On April 8, Johnson & Johnson (J&J) entered into a Deferred Prosecution Agreement (DPA) with the U.S. Department of Justice (DOJ) to resolve issues arising from improper payments made by wholly owned subsidiaries to various government officials in Greece, Poland and Romania. Settlements were also entered into with the U.S. Securities and Exchange Commission (SEC), the UK Serious Fraud Office (SFO) and the Government of Greece. The agreements evidence a high level of international cooperation and coordination among the governments and investigative and prosecutorial agencies, and include separate but significant penalties.
In 1998 J&J acquired DePuy Inc., which in turn owned a UK subsidiary, DePuy International Ltd. J&J, through its subsidiaries, allegedly made commission payments to intermediaries in Greece, Poland and Romania. They then made payments in those countries to medical professionals in the public health systems to induce the purchase of J&J/DePuy surgical implants and other orthopedic products.

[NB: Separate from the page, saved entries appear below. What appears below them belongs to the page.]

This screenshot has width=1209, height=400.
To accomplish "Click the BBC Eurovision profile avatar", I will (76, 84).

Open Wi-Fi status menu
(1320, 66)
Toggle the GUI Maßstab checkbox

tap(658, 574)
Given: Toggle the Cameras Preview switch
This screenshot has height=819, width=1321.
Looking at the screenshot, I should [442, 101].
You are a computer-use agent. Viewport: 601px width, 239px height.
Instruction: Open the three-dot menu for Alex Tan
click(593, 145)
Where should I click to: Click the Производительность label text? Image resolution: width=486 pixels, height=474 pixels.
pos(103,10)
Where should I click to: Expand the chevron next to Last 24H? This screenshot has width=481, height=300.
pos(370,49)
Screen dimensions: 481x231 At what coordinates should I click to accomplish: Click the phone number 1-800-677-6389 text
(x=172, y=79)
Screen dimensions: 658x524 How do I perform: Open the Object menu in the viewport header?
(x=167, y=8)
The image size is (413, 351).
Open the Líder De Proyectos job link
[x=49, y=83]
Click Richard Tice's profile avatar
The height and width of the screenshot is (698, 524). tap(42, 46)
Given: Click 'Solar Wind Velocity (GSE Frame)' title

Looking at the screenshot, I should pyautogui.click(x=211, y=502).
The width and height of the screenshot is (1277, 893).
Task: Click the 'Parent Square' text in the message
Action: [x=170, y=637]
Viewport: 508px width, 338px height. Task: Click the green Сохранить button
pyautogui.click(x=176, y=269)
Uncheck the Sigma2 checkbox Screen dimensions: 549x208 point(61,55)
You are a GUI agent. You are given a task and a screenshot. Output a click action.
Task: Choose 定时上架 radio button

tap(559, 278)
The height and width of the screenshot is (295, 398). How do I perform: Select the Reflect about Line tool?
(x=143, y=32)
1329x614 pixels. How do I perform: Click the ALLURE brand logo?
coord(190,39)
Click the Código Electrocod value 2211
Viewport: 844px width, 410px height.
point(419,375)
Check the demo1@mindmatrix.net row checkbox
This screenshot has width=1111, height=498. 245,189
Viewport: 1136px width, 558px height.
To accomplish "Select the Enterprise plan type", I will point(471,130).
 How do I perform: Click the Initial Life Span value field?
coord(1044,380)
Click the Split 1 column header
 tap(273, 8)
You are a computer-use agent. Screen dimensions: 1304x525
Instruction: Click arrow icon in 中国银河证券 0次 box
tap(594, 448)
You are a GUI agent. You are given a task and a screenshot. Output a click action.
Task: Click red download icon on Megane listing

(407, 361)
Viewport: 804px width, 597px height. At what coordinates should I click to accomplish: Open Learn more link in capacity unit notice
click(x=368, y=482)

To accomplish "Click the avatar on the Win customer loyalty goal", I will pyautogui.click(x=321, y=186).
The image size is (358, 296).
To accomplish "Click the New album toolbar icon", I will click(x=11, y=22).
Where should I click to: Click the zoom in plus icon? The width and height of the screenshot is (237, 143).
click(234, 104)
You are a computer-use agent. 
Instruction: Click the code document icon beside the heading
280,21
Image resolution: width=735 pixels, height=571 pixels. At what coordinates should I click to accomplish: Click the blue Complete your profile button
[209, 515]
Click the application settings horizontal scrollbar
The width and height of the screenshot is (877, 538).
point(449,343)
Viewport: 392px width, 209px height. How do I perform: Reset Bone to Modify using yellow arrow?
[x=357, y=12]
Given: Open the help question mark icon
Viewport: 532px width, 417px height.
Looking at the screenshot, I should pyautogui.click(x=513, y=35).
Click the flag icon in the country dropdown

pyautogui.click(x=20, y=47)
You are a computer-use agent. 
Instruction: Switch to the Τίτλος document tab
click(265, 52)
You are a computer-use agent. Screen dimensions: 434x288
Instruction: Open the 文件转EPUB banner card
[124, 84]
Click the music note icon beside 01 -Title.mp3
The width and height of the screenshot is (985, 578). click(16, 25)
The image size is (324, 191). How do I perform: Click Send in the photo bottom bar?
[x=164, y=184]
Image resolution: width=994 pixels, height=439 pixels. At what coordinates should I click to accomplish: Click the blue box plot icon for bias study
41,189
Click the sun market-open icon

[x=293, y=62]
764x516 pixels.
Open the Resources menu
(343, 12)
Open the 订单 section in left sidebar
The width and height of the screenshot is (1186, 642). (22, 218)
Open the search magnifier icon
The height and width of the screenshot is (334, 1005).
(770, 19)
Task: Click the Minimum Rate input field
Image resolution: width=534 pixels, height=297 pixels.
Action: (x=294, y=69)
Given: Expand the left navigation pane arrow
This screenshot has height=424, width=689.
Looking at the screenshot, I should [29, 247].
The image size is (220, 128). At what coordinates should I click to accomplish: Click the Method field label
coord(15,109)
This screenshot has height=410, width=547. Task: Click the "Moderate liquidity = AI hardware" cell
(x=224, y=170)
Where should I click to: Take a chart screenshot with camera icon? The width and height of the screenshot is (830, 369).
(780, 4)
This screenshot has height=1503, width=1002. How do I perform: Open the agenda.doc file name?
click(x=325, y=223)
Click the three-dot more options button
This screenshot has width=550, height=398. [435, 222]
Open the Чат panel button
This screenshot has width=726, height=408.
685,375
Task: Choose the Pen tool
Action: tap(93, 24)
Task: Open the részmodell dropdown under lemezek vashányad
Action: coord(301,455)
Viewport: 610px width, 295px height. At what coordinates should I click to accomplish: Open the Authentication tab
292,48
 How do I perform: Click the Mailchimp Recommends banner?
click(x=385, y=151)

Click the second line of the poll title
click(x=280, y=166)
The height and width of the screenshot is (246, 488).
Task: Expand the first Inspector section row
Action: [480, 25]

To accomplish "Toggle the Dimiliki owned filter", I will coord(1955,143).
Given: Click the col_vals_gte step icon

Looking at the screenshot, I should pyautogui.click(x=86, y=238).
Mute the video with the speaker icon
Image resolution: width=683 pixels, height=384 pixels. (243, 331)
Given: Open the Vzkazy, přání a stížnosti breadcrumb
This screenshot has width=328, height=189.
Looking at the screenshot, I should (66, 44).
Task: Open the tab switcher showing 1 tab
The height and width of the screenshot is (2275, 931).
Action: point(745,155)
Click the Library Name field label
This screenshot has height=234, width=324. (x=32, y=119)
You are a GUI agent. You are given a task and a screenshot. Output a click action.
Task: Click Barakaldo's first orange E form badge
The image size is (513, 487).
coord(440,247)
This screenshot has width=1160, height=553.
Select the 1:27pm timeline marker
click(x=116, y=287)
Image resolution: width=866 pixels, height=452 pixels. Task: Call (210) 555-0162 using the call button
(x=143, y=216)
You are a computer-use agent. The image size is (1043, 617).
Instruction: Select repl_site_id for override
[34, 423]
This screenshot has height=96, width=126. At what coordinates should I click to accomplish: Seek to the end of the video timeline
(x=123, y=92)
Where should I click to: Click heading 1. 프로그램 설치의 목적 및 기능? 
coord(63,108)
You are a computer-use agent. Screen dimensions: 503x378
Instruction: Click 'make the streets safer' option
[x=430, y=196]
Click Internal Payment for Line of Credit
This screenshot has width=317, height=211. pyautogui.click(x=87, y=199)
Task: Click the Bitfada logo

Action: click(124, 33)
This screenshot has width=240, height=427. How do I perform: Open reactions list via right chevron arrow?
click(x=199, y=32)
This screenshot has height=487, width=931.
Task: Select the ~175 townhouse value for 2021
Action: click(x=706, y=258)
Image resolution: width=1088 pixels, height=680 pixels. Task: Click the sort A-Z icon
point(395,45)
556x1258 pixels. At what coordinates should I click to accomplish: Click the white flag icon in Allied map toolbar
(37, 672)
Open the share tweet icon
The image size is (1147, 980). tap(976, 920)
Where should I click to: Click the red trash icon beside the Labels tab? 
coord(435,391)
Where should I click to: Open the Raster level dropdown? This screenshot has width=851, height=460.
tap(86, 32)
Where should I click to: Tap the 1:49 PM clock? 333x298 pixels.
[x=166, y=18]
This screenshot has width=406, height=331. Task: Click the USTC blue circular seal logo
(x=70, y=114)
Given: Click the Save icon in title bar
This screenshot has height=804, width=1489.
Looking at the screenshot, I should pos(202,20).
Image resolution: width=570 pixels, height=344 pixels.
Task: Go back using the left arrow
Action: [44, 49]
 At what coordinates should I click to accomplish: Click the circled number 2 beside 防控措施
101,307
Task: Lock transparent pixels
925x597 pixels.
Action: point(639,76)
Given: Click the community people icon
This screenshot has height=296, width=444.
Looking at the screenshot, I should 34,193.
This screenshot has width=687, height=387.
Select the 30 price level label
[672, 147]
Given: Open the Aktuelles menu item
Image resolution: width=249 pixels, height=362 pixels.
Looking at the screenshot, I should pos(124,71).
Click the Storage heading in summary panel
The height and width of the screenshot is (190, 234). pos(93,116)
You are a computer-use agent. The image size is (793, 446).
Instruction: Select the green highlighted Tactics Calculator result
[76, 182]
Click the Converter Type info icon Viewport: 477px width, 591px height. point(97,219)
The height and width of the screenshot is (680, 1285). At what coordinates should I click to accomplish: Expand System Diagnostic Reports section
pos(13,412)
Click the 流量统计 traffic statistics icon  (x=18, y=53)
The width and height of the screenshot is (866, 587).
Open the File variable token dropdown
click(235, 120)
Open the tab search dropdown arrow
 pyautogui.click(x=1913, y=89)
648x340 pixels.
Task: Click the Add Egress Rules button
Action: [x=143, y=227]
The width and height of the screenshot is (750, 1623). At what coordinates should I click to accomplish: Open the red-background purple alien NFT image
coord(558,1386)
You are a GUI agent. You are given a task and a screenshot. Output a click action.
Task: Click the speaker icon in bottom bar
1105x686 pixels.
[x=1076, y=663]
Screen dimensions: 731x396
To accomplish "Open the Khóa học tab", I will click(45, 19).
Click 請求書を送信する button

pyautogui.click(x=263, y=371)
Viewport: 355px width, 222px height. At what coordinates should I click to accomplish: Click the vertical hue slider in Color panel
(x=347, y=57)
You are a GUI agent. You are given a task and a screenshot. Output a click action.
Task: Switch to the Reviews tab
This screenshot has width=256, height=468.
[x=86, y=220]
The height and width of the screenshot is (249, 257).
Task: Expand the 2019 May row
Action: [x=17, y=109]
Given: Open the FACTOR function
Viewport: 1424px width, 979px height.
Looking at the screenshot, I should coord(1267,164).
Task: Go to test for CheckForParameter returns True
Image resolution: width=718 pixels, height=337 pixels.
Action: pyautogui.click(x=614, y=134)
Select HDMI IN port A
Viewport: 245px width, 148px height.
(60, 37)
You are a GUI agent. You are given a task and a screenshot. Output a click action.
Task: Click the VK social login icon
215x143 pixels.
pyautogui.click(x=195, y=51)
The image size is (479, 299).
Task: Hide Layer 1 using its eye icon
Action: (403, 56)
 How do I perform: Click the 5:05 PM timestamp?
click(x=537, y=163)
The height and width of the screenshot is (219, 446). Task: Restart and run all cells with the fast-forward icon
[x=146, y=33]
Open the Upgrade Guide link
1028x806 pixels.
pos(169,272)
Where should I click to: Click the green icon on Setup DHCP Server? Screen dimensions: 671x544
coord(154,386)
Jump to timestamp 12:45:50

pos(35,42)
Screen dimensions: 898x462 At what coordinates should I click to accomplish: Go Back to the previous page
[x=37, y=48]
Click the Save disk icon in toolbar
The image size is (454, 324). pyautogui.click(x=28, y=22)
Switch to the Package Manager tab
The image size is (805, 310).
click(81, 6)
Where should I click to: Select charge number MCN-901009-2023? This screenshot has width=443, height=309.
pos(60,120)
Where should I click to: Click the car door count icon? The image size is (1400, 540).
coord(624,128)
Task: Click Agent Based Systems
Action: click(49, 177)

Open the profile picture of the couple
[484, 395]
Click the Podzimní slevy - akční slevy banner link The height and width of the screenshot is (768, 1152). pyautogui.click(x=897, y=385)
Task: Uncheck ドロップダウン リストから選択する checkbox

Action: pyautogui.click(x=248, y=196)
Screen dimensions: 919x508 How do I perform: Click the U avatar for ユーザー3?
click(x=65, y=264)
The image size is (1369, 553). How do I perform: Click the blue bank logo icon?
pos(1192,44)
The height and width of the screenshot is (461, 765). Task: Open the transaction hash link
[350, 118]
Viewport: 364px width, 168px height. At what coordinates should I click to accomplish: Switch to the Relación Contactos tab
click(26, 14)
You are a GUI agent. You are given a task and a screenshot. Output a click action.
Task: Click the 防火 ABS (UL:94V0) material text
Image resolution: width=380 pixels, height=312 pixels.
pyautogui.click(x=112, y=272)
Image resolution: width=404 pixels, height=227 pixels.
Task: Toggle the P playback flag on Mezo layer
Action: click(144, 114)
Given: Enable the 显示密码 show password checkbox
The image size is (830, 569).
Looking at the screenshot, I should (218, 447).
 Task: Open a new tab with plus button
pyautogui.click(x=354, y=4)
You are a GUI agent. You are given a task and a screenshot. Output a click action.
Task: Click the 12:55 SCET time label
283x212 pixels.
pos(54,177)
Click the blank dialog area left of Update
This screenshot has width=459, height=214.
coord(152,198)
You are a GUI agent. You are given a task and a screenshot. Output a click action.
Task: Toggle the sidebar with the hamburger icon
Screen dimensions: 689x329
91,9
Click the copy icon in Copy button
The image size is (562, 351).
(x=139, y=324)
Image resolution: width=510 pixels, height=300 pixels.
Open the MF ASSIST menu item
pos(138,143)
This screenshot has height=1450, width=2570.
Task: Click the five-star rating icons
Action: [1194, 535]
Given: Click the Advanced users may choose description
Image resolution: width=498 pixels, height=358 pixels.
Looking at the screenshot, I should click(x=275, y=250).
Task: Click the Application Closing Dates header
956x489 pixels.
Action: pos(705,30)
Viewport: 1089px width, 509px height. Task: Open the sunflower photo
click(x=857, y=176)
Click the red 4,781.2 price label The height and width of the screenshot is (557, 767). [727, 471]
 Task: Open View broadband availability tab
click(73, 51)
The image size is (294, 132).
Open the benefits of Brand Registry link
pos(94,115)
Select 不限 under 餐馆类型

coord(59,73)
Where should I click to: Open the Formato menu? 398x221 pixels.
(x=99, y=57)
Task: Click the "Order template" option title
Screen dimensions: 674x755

Pursuant to the DPA, which addressed violations of the U.S. Foreign Corrupt Practices Act (FCPA) and other matters, J&J agreed to maintain a corporate compliance program for all its related companies, to enforce enhanced compliance measures, to report periodically to the DOJ regarding its adherence to such measures, and to pay a penalty in the amount of $21,400,000. In addition to its agreement with the DOJ, J&J entered into a settlement with the SEC relating to the FCPA violations entailing a total payment of $48,666,316.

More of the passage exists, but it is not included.